Photos de personnalités de Fox News affichées à l’extérieur des bureaux de Fox News, à New York

Certains animateurs et invités de Fox News ont continué à diffuser des affirmations sur une fraude électorale généralisée et à avancer un récit révisionniste de ce qui s’est passé lors de l’émeute au Capitole le 6 janvier 2021 – peu l’ont fait plus que M. Carlson, dont l’évolution de sceptique à négateur de l’élection a été pleinement affichée dans les messages nouvellement divulgués.

Montages « trompeurs »

Cette semaine, l’animateur a diffusé des séquences montées de manière sélective, qui lui ont été remises par le président de la Chambre des représentants, Kevin McCarthy, et qui tentaient de présenter l’attaque comme n’étant rien de plus que ce que M. Carlson a déclaré être un cortège « ordonné et doux » de curieux qui étaient à juste titre mécontents de la manière dont l’élection s’était déroulée.

M. Carlson, qui a ridiculisé les allégations de complot visant à voler l’élection en les qualifiant de « scandaleusement imprudentes » et « absurdes » dans ses messages textes de novembre 2020, a également continué à donner du crédit aux mensonges sur la fraude électorale généralisée cette semaine.

Les manifestants étaient en colère. Ils pensaient que l’élection à laquelle ils venaient de participer avait été organisée de manière injuste, et ils avaient raison.

Tucker Carlson, lors de son émission de lundi

Il a ajouté, sans donner de détails : « Avec le recul, il est clair que l’élection de 2020 a été une grave trahison de la démocratie américaine. Compte tenu des faits qui sont apparus depuis lors au sujet de cette élection, aucune personne honnête ne peut le nier. »
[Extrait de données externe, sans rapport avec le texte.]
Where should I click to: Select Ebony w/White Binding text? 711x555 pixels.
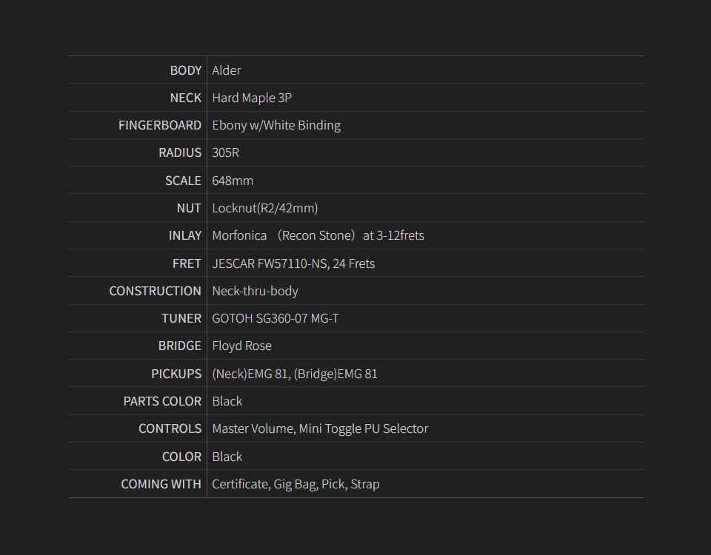point(276,125)
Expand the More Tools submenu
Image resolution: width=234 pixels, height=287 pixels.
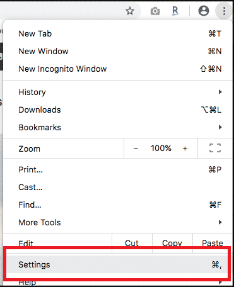click(118, 222)
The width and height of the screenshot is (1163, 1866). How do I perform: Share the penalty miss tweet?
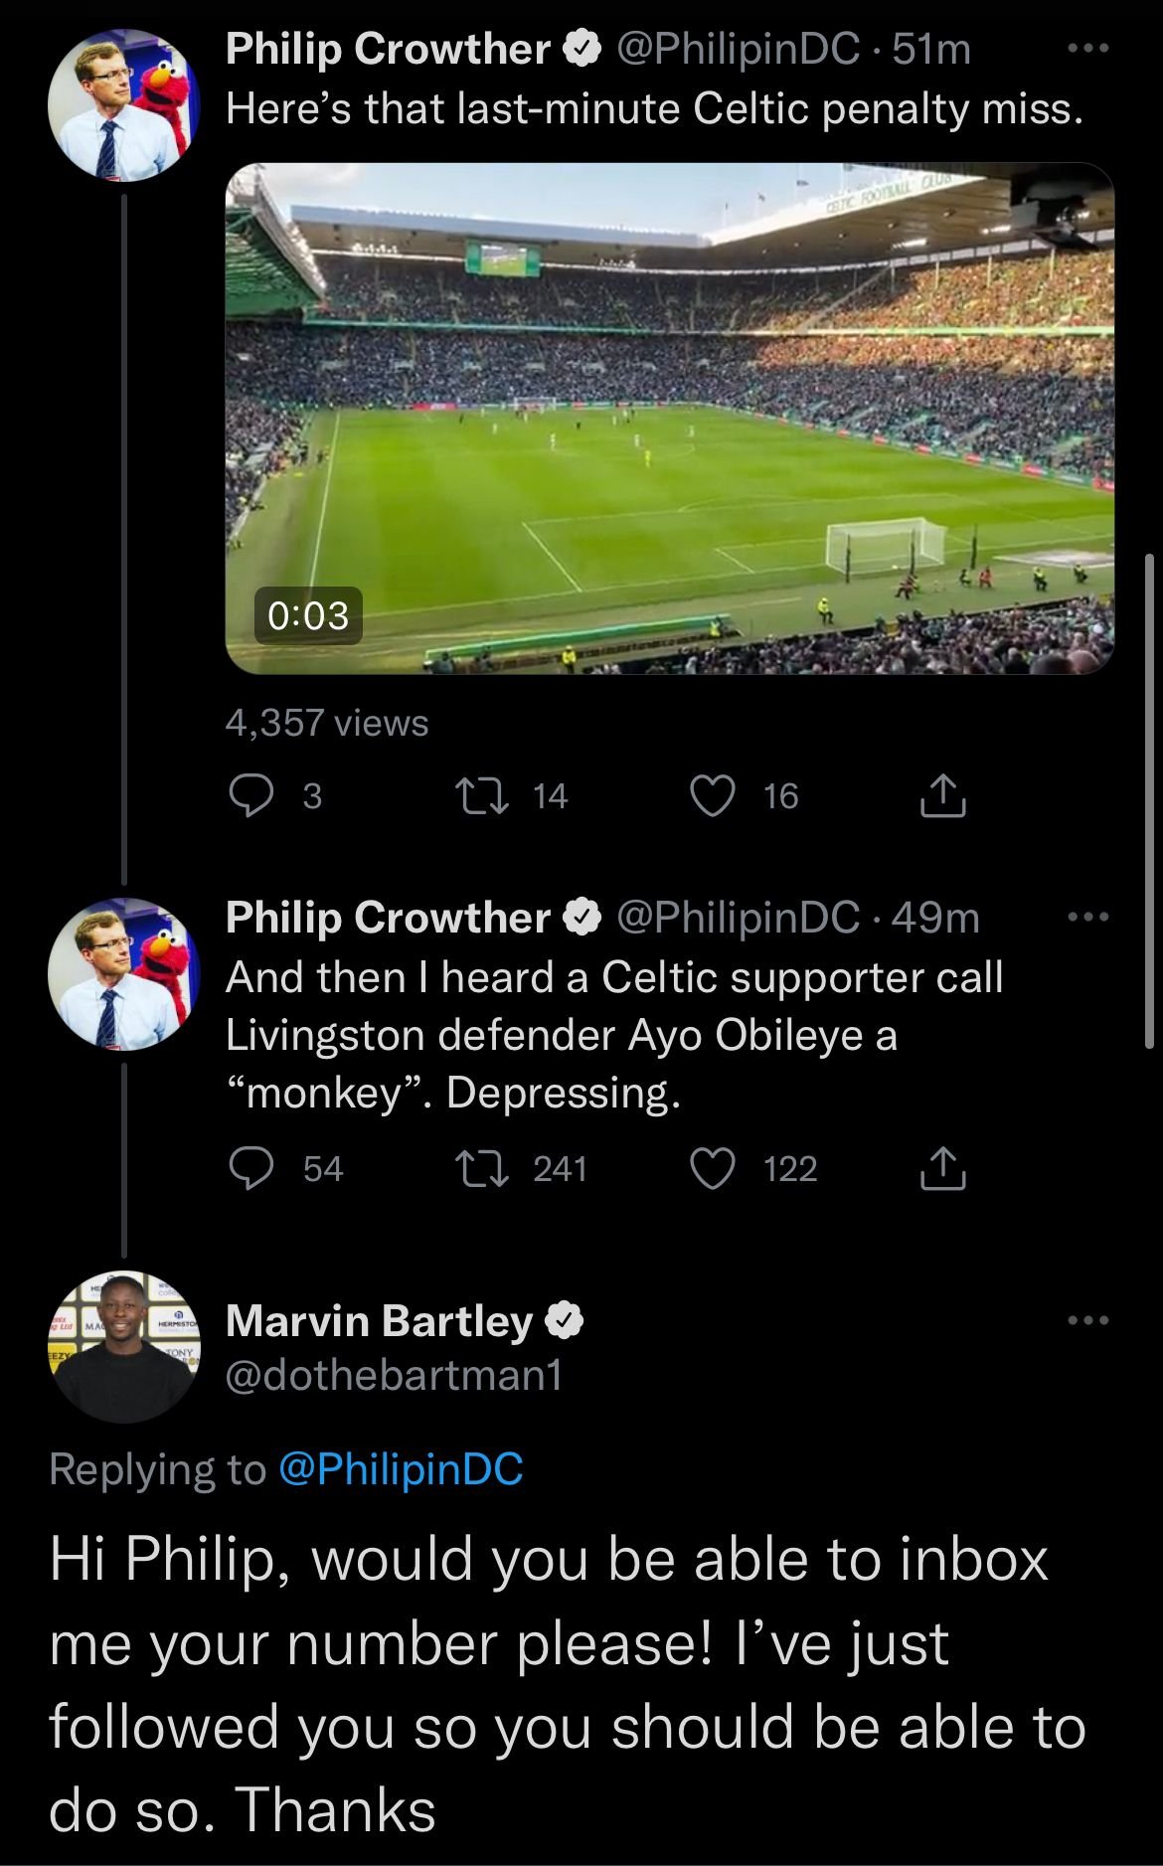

Certains républicains, qui s’efforcent souvent d’éviter de paraître critiques à l’égard de personnalités pro-Trump aussi puissantes que M. Carlson, ont réprimandé l’animateur mardi pour ses commentaires sur la fraude électorale et l’attaque du Capitole. Le sénateur Mitch McConnell, chef de la minorité, a déclaré qu’il s’en tenait à la déclaration du chef de la police du Capitole, qui a qualifié les commentaires de l’animateur d’« offensants et trompeurs », et fondés sur des séquences qui ont été « commodément choisies parmi les moments les plus calmes » des 41 000 heures d’enregistrement.

« En ce qui concerne la présentation de Fox News [lundi] soir, je tiens à m’associer entièrement à l’opinion du chef de la police du Capitole sur ce qui s’est passé le 6 janvier », a déclaré M. McConnell. Le sénateur Mitt Romney, de l’Utah, candidat du Parti républicain à l’élection présidentielle de 2012, a qualifié l’émission de M. Carlson de « dangereuse et dégoûtante ».

Un porte-parole de Fox News a déclaré mardi que Dominion avait eu recours à « des distorsions et des informations erronées » dans ses récentes déclarations en attribuant erronément des citations et en omettant le contexte dans le but de dénigrer la chaîne.

« Nous savons déjà qu’ils sont prêts à dire et à faire n’importe quoi pour tenter de gagner ce procès, mais déformer et même mal attribuer des citations aux plus hauts niveaux de notre entreprise est vraiment inacceptable », a déclaré le porte-parole.

Certaines des remarques privées de M. Carlson au sujet de M. Trump sont difficiles à concilier avec les louanges qu’il a prodiguées à l’ancien président en public. Parfois, l’animateur et ses producteurs se réjouissaient de ce à quoi ressemblerait un cycle d’information sans M. Trump. Et ils ont joyeusement prédit l’affaiblissement de son pouvoir en tant que force politique.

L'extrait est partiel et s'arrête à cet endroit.